Onsite amenities include a full-service cafeteria, an 8,000-square-foot fitness center and a 28,000-square-foot freestanding child development center, plus multiple conference areas, including a 9,000-square-foot mansion, the property’s original building.

In July, PTC Therapeutics Inc. will begin occupying more than 200,000 square feet at the campus, including a biologics production facility and R&D buildings. The site can be expanded to total about 2.8 million square feet by way of 35 acres of additional developable land. The location is accessible to I-95, I-295 and Routes 1, 31 and 206, and is within 12 miles of three Amtrak stations.

The transaction’s dollar value was not disclosed. JLL has been tasked with marketing the property, which will be managed by LEG’s Life Sciences division.
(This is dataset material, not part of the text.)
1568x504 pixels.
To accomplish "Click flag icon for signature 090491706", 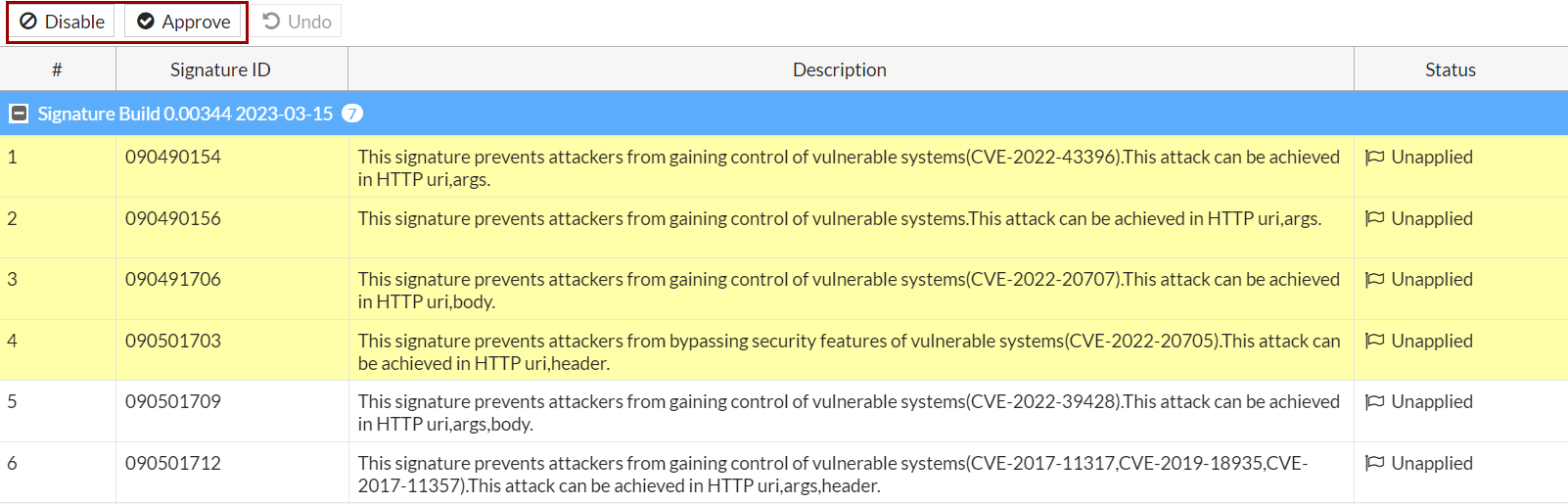I will click(x=1374, y=279).
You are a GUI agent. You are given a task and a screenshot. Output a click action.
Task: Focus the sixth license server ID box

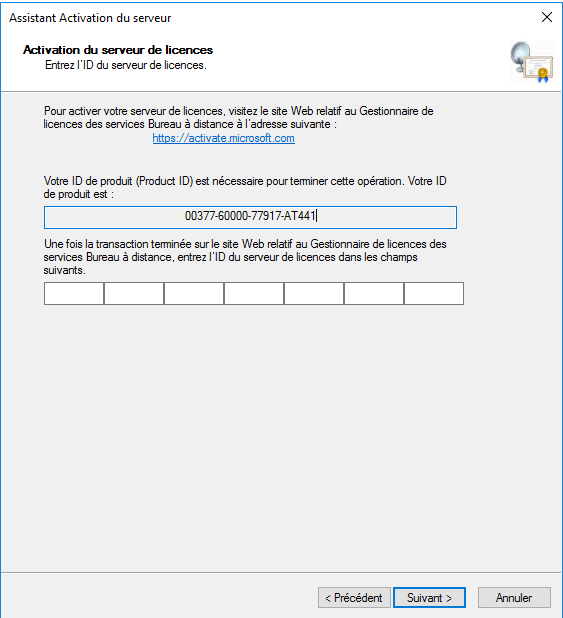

Mergers drive entrepreneurship

LEG noted that it anticipates an influx of biopharma manufacturing investment at this property and elsewhere in New Jersey, as pharmaceutical and life sciences companies consider “reshoring” or expanding operations in the U.S., partly because of the ongoing public health crisis and calls to produce more essential drugs domestically.

The market for lab/R&D space in New Jersey has been benefitting from mergers and consolidations among large pharma companies, because these tend to result in downsizing, generating the proliferation of smaller pharma and biotech concerns, according to a recent life sciences report from Cushman & Wakefield. Meanwhile, the state’s universities and medical schools continue to graduate substantial numbers of life sciences professionals every year, currently more than 27,000.

The R&D/lab market is expected to tighten somewhat from its overall vacancy of 14.3 percent (on an inventory of about 17.7 million square feet), especially since there’s a limited quantity of new space in the development pipeline, again according to Cushman & Wakefield.

Last August, Thor Equities launched its life sciences platform with the $152 million acquisition of a 42-acre, 784,000-square-foot campus in Bridgewater, N.J. The seller was Advance Realty.